You can't make the tree work if you want metro areas. See the Quad Cities
for example. Or the Four Corners
At Yahoo! Travel we organize the cities of the world by state/whatever, country, continentish. This works out to a nice tree. But we also have some number of 'Areas' which are collections of cities (data for US only I think). For more detail and flexibility, you could put neighborhoods in below cities (I hope... but maybe some neighborhoods cross city lines), and allow collections of more than just cities, but I think if you have collections of collections it gets messy fast.

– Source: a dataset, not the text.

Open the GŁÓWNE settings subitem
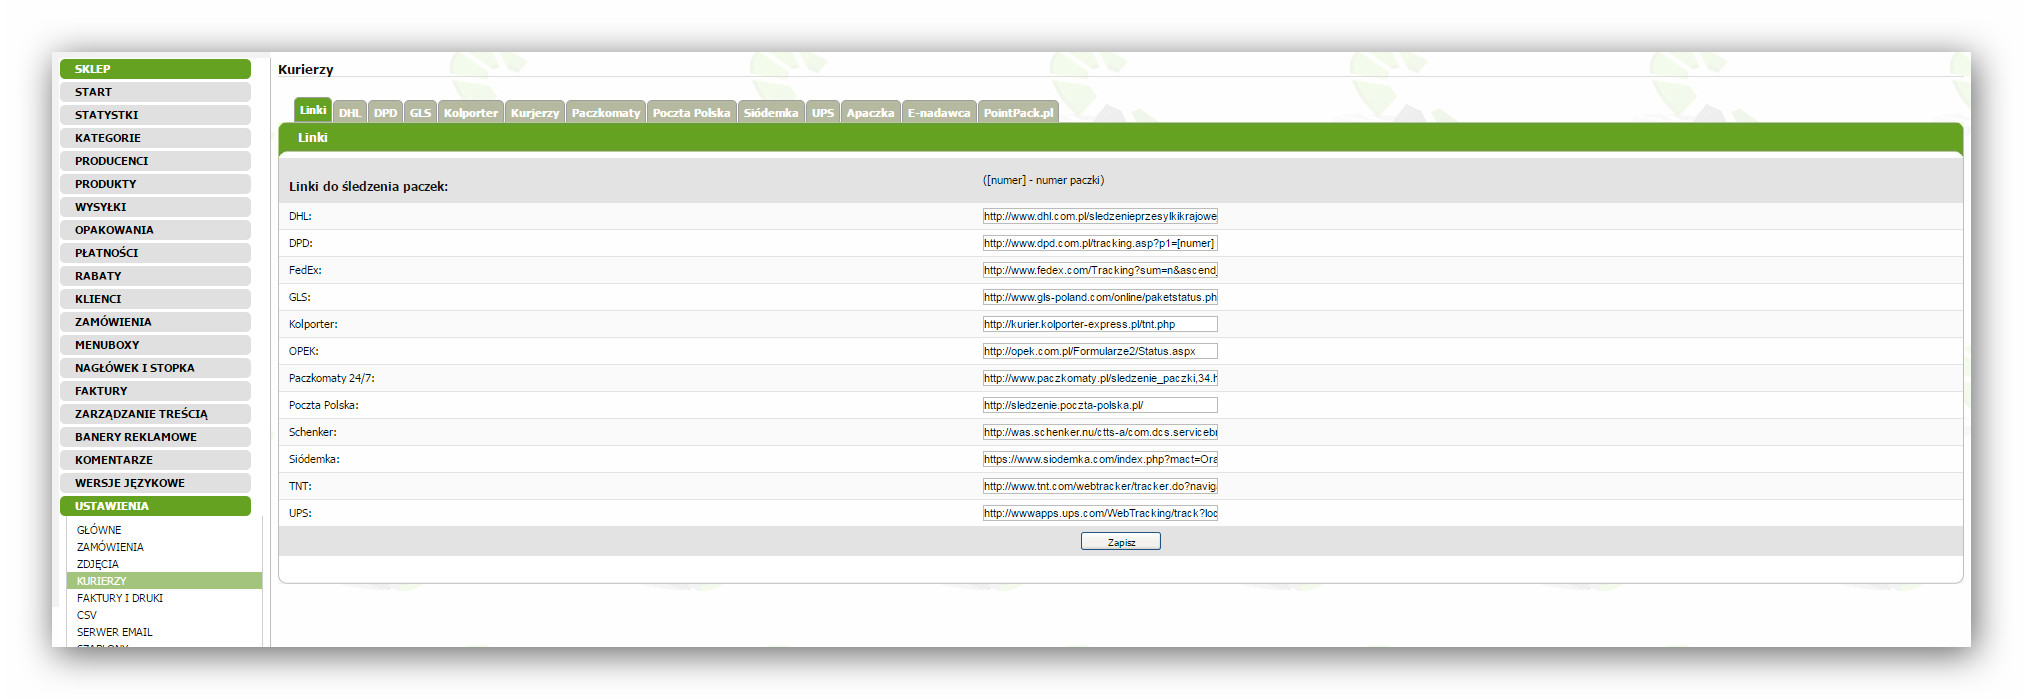This screenshot has height=699, width=2023. click(x=99, y=530)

Sounds like a humongous project. Customized "local areas"? How do you define what's "local" to a specific person and what's not? To me - San Francisco is local and Palo Alto is not, to my neighbor across the street it's the opposite, cause he happens to work in Palo Alto, therefore his "local area" is different. In modern world it boils down to individuals or fairly small groups of individuals confined within specific areas. Sure, in medieval France it won't be an issue since majority of the people did not travel much. So, you either stick to formal boundaries (state, county or "oblast'") or drill down to individuals.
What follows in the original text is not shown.